When Charles Edward Stuart raised his banner at Glenfinnan in August 1745, his father’s manifesto was read to the gathered clans.
It promised to restore the nation “to that honour, liberty, and independency, which it formerly enjoyed.” It promised this in order to end the “specious pretence of a union”.
Furthermore, it is well documented and we have seen many at auctions recently, that clansman marched with “King James and No Union” or “Scotland and no Union” inscribed on the blades of their claymores.
Henry Malcolm. 331 Clepington Road, Dundee.
Oil price was not mentioned
Sir, – Perhaps I can refer Mr Kennedy, Sturgeon ducks oil question (June 15) to the interview, where Jon Stewart allegedly asked about the economic uncertainty.The interviewer did not.
The question exactly as it was asked was: “Let me ask you about the oil.”
Ms Sturgeon’s response was: “You’re about to tell me the oil price has got a bit lower.”
This was followed by the statement: “I was moving away from the oil.”
The word “price” was not mentioned.
Perhaps Mr Kennedy is getting his agenda mixed up with the facts. A Carmichaelisation perhaps?
G. Adamson. 8 Morlich Gardens, Broughty Ferry.
Dismiss FFA scare stories
Sir, – If I am not mistaken, Westminster enjoys full fiscal autonomy, yet we do not hear cries of it costing each taxpayer thousands of pounds extra a year.
But, should Scotland have full fiscal autonomy like any other responsible government, then, shock horror, there will be a black hole in our funds which will cost each taxpayer £5,000 each year.

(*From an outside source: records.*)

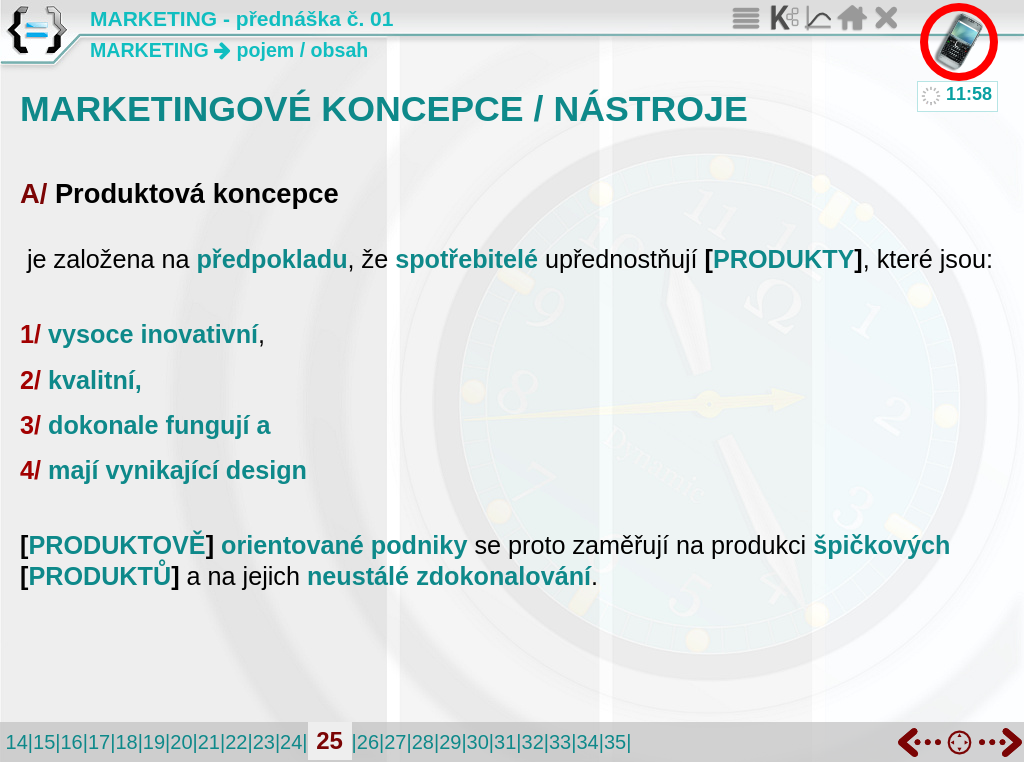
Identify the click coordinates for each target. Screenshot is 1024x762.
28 (423, 742)
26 (368, 742)
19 (154, 742)
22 (236, 742)
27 (395, 742)
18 (126, 742)
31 (505, 742)
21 (209, 742)
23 (264, 742)
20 (181, 742)
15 (44, 742)
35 (615, 742)
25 (329, 740)
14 (17, 742)
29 (450, 742)
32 (533, 742)
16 (71, 742)
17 (99, 742)
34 (587, 742)
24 (291, 742)
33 (560, 742)
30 (478, 742)
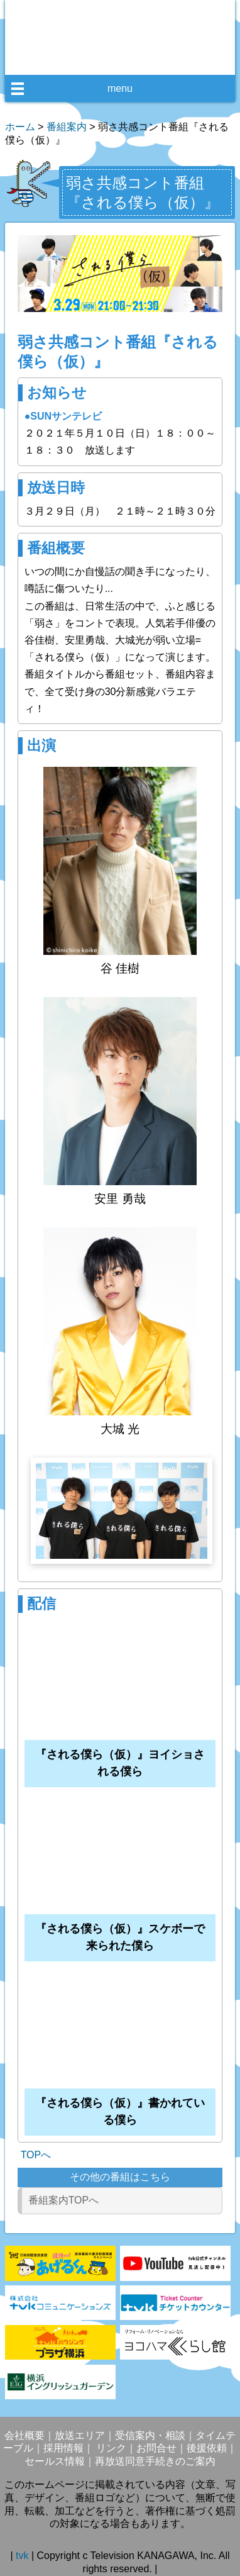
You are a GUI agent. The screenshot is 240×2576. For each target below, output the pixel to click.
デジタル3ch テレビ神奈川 (120, 25)
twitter (130, 60)
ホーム (20, 126)
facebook (107, 60)
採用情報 (63, 2448)
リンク (110, 2448)
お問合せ (156, 2448)
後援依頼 (207, 2448)
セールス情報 (55, 2461)
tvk (23, 2555)
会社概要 (24, 2435)
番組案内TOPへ (63, 2200)
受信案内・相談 (150, 2435)
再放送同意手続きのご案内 (155, 2461)
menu (120, 88)
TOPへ (36, 2154)
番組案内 (66, 126)
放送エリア (80, 2435)
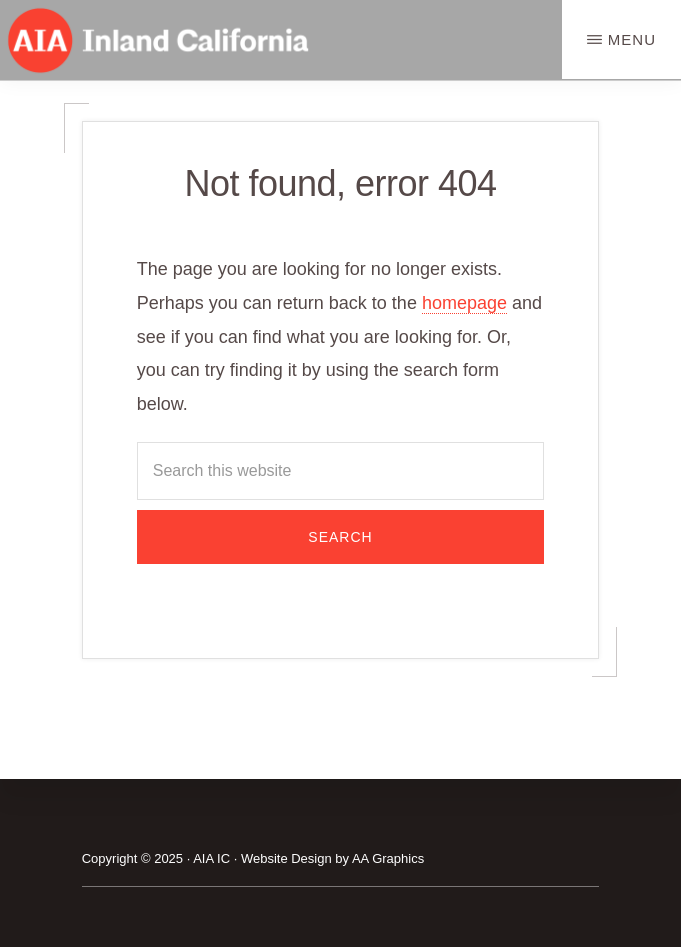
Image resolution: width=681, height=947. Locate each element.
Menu (632, 39)
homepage (464, 303)
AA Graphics (388, 858)
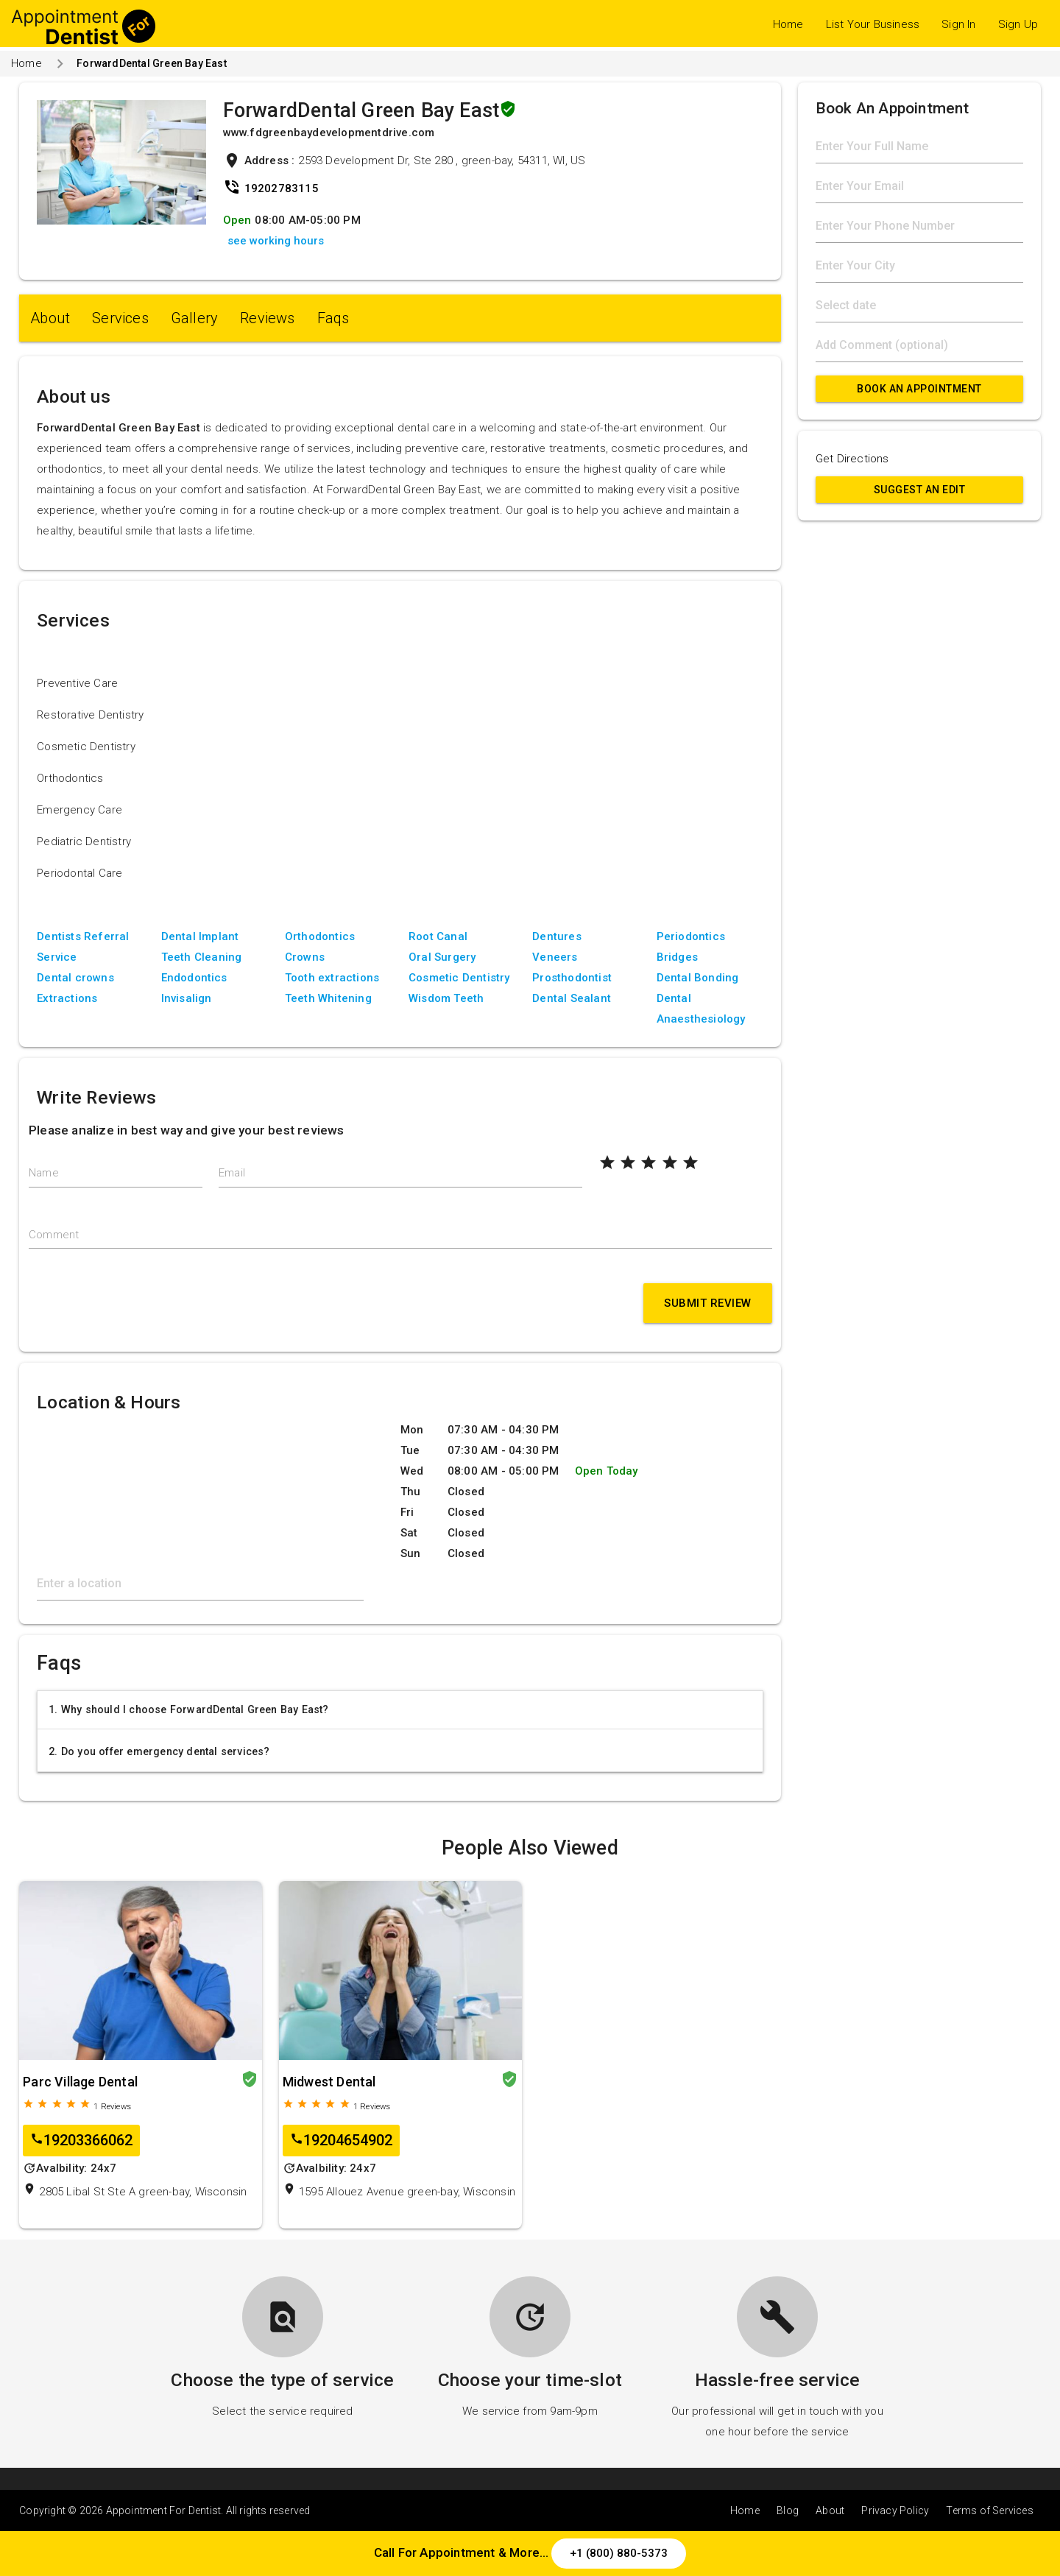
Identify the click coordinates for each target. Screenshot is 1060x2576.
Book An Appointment (919, 389)
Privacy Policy (895, 2510)
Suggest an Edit (920, 489)
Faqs (333, 318)
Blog (788, 2510)
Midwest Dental (329, 2081)
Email (232, 1172)
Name (44, 1172)
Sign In (958, 24)
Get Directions (852, 458)
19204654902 (341, 2140)
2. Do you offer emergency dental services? (159, 1751)
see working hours (275, 240)
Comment (54, 1234)
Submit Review (708, 1303)
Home (788, 24)
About (50, 318)
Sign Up (1018, 24)
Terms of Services (989, 2510)
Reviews (267, 318)
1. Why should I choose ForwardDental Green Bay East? (188, 1709)
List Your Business (873, 24)
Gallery (194, 318)
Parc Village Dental (80, 2081)
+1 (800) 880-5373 (619, 2553)
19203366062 (81, 2140)
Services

If I have understood it correctly, it is Westminster’s financial black hole that is the cause of all this austerity which the Chancellor is trying to plug with funds raised from cuts to benefits.
And the other sleight of hand is that taxpayers are to lose £2 billion by the early sale of RBS shares at a low price to allow the financial fat cats to buy cheap and sell on the shares to increase their fortunes.
I am a simple fellow but there seems something wrong with the Conservative Party’s approach to the General Election result in Scotland.
Brian Rattray. 124/2 Gylemuir Road, Corstorphine, Edinburgh.
Worrying drop in tax receipts
Sir, – The Office for Budget Responsibility’s latest forecast for North Sea oil and gas tax receipts makes startling reading for every supporter of Scottish independence.
Receipts of just £2.1 billion are anticipated in the 20 years to 2040, that’s less than last year’s tax receipts alone. Or, in other words, a drop of a staggering 94%.
The SNP, of course, responds in a characteristic fashion and demands that Westminster injects yet more funding to prop up the industry.
The irony seems to be lost on Nicola Sturgeon and the SNP hierarchy that the North Sea is supposed to be tax generative and not propped up by the British taxpayer.
Meanwhile, we read that Ms Sturgeon has been busying herself raising laughs on US television With the anticipated perilous decline of oil and gas tax receipts, not many of us here would have had much to laugh about in an independent Scotland.
Martin Redfern. 4 Royal Circus. Edinburgh.